Capnocytophaga spp. (Centers for Disease Control dysgonic fermenter 1 and 2 [DF-1 and DF-2]) are fastidious, capnophilic, facultatively anaerobic, gram-negative, filamentous rods with tapered ends and gliding mobility (2, 8, 10). The ecologic niche of the DF-2 group is the canine oral cavity (2, 8, 10). Over 150 DF-2 strains were reclassified on the basis of genetic relatedness and phenotypic characteristics as DF-2 (C. canimorsus) and DF-2-like (C. cynodegmi) organisms (2). C. canimorsus can cause a wide spectrum of diseases, ranging from mild to fulminant (2, 3, 6, 8, 10, 11), and is frequently recovered from human blood, localized wounds following dog bites, other clinical specimens of immunocompromised patients, and occasionally in immunocompetent hosts (2, 3, 6, 811). Until now, only one report appeared in the English literature from the United States of a C. cynodegmi human wound infection (five strains) and post-corneal transplant endophthalmitis (one strain), with no evidence of systemic infection or immunocompromisation after dog bites or cat scratches (2). C. cynodegmi has not been previously recovered from a diabetic patient or in India (3, 13).
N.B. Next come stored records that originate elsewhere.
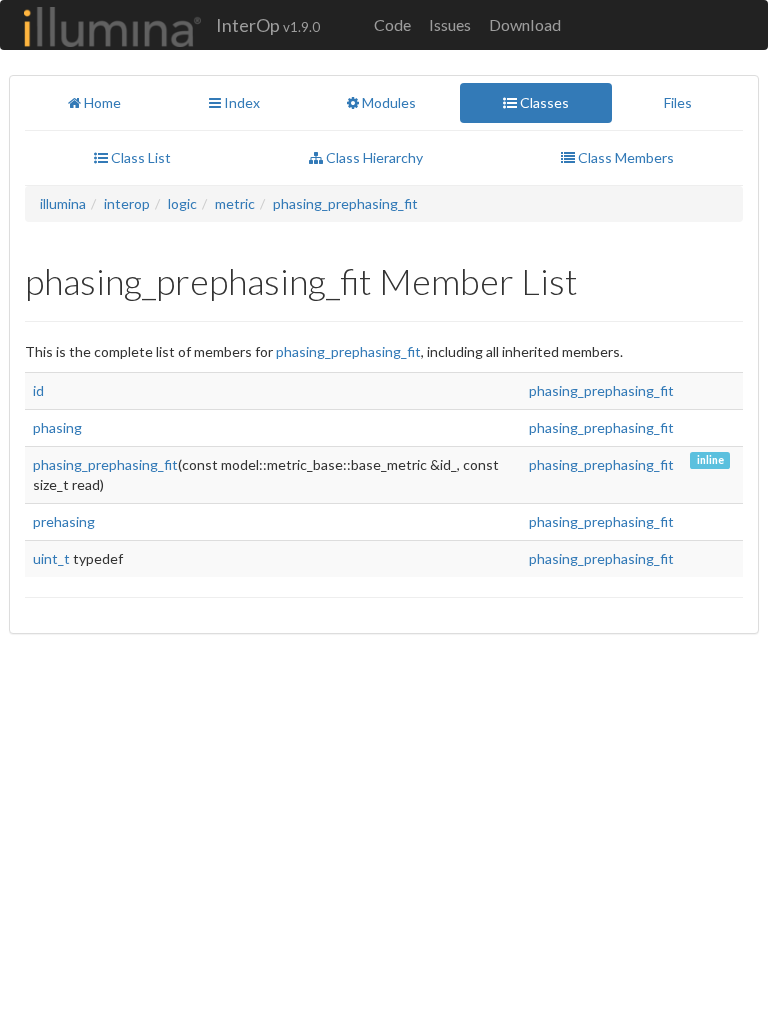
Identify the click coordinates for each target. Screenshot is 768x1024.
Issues (450, 24)
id (38, 390)
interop (127, 203)
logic (182, 203)
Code (392, 24)
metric (235, 203)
Most of the human isolates of C. canimorsus and C. cynodegmi from infected dog bite wounds occur as a part of aerobic and anaerobic polymicrobial flora (2, 3, 5, 7, 8, 1012, 14), which may overshadow their clinical significance. In our patient, P. aeruginosa and S. aureus were isolated concurrently with C. cynodegmi from tissue fluid but were considered nonsystemic pathogens, as they were not grown in serial blood cultures.

Both C. canimorsus and C. cynodegmi attach to, are phagocytosed by, and multiply intracellularly in mouse macrophage cells (4). While C. canimorsus produces an exotoxin with cytotoxic effects within 48 h, C. cynodegmi has no such effects (4).

C. canimorsus is susceptible to penicillin, quinolones, clindamycin, and cephalosporins, as demonstrated by disk diffusion, agar dilution, and antimicrobial gradient strip-testing methods (13, 58, 11, 12). A significant number of C. canimorsus isolates demonstrate beta-lactamase activity (1, 5, 6, 8, 10, 11); variable trimethoprim-sulfamethoxazole, aminoglycoside, and metronidazole sensitivity (1, 5); and uniform resistance to aztreonam (1). Our data suggest that the drug susceptibility pattern of C. cynodegmi is similar to that of C. canimorsus (13, 58, 10, 12, 14), and penicillin can be considered the drug of choice for treatment of C. cynodegmi.